2015年08月10日-08月14日
トップ  > 科学技術ニュース>  2015年08月10日-08月14日 >  中国人科学者、脳の発育の競争メカニズムを解明

中国人科学者、脳の発育の競争メカニズムを解明

2015年08月12日

 中国科学院上海生命科学研究院神経研究所の于翔氏が率いる研究チームは、人の幼年時代から青少年時代にかけて、脳の感覚野と運動野の神経網の発達剪定に競争の原則があることを発見した。

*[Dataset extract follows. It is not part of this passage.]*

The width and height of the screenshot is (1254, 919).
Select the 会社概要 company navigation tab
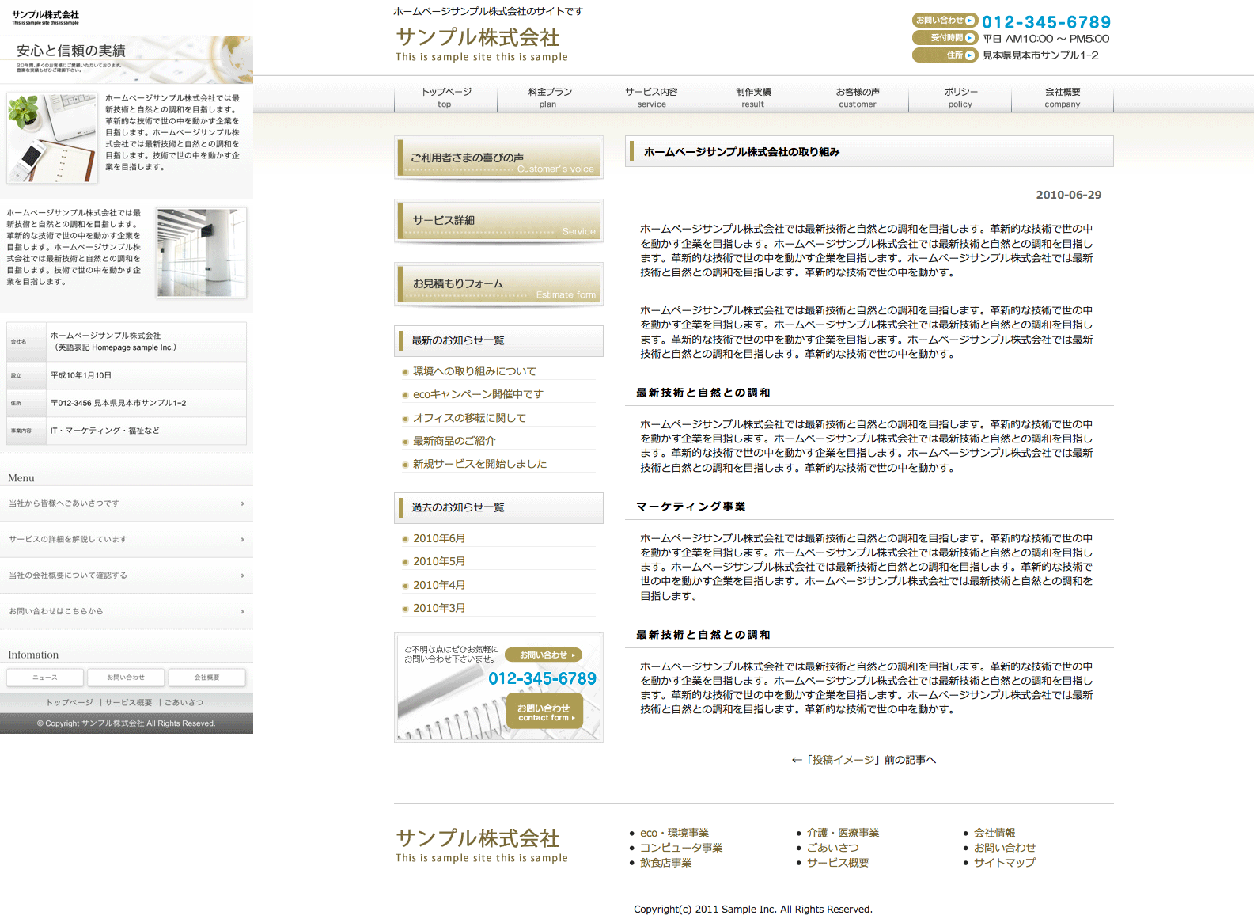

すなわち、勝者がより多くの資源を獲得し、敗者は剪定もしくは消滅の罰を受ける。この発達剪定の過程は、外部の感覚的刺激に影響を受ける。ゆえにこの時期に十分な感覚的刺激を受け運動を行うことは、ダンス、サッカー、ピアノなどの感覚・運動類の脳機能の開発にとって非常に重要だ。関連する研究成果は7日、世界トップクラスの学術誌「セル」(電子版)に掲載された。新華網が伝えた。

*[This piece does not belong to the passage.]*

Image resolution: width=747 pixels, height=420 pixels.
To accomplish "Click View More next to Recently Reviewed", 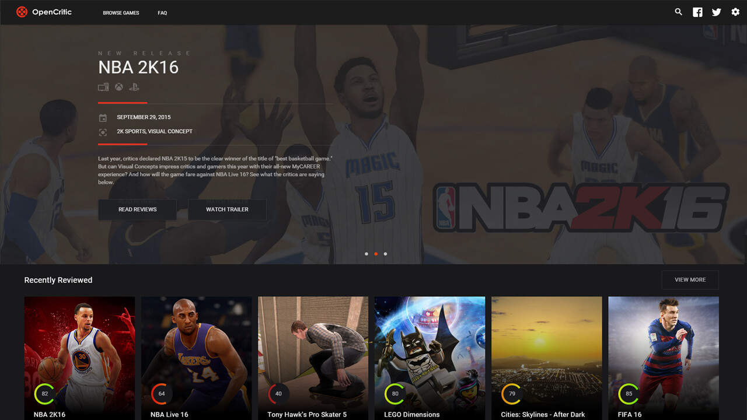I will 690,279.

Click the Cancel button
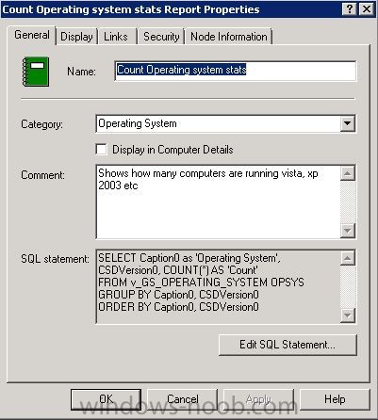coord(183,399)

 于氏の研究チームは、青春期の神経回路の正確化の過程において、重要かつ限り有る分子資源が存在することを発見した。この希少な「宝物」を巡り、神経細胞の樹状突起スパインが熾烈な競争を展開する。ある樹状突起スパインが有利になると、この限り有る分子資源が勝者の周辺で蓄積される。敗者は剪定される運命をたどるしかない。
 于氏は、「脳の潜在能力開発」は、脳の発育の自然な法則を守るべきだと提案した。ヒトの大脳皮質の感覚・運動を司る部分の「敏感な時期」は、発育の早期に当たる。幼年時代と青少年時代に感覚と運動の刺激を適度に増やすことは、関連する能力の開発を促す。記憶・思考・感情など高い認知機能を司る部分、例えば前頭前皮質や海馬体の可塑性は長期間維持されるため、その関連する能力の育成を急ぐことはできない。